Russia says UN chemical weapons watchog is 'off track'
Western diplomats fear the proposed Russian measure is aimed at weakening the Organisation
(AFP) – Russia s UN ambassador charged Friday that the UN s chemical weapons watchdog had been hijacked by politics and its mandate derailed after Moscow put forward a draft Security Council resolution on the OPCW.
Western diplomats fear the proposed Russian measure is aimed at weakening the Organisation for the Prohibition of Chemical Weapons (OPCW), which has been at the forefront of efforts to shed light on chemical attacks in Syria.
"We are trying to get the OPCW back on track because it (has) slided off the track and now it is so politicized," Ambassador Vassily Nebenzia told reporters.
"It was always a technical organ where consensus prevailed, and now we see that it is completely politicized, with politicized agenda from various parties."
"We want the OPCW to get back to where it was before," he said.
The draft text, seen by AFP, notes "with concern the continuing politicization of the work of the OPCW" which "significantly reduces the efficiency of the organisation s activities."
---
#### Description of the task:
Resume the news article about Russia and the OPCW, picking up right after its last sentence.

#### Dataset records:
---
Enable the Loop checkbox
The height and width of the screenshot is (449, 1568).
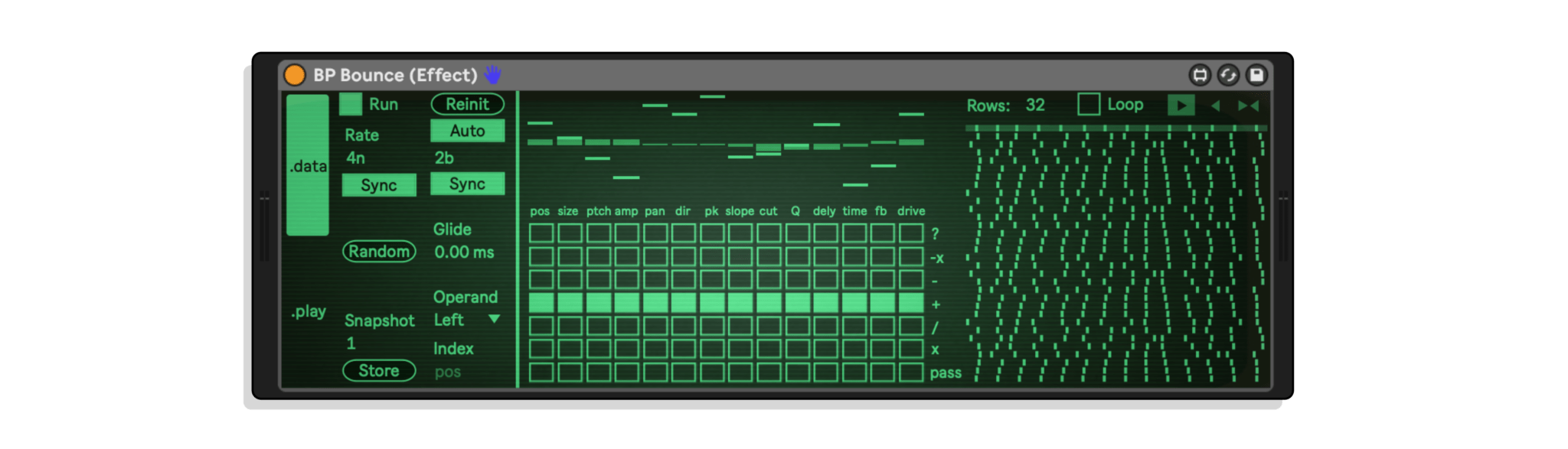coord(1088,105)
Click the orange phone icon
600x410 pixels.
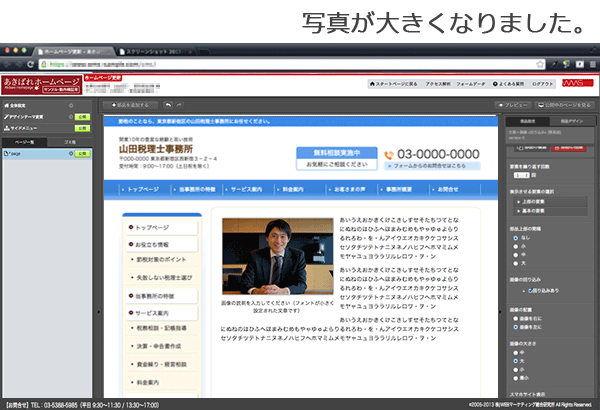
---
#### Answer to this problem:
The draft resolution states that the Security Council -- where Russia holds veto power -- is the only international body that can impose measures on countries that violate the Chemical Weapons Convention.
The ambassador did not specify when he expected the council to vote on the measure which was presented on Thursday, adding that negotiations were ongoing.
The OPCW agreed last year to set up a mechanism that would identify the perpetrators of chemical attacks, a move bitterly opposed by Russia and Syria.
The West pushed through the new blaming powers after OPCW reports confirmed chemical weapons use in Syria, as well as a nerve agent attack on Russian former double agent Sergei Skripal in the English city of Salisbury in March 2018.
Western powers are calling on the new investigative team to start work on identifying the culprits behind a deadly attack in the Syrian town of Douma in April 2018.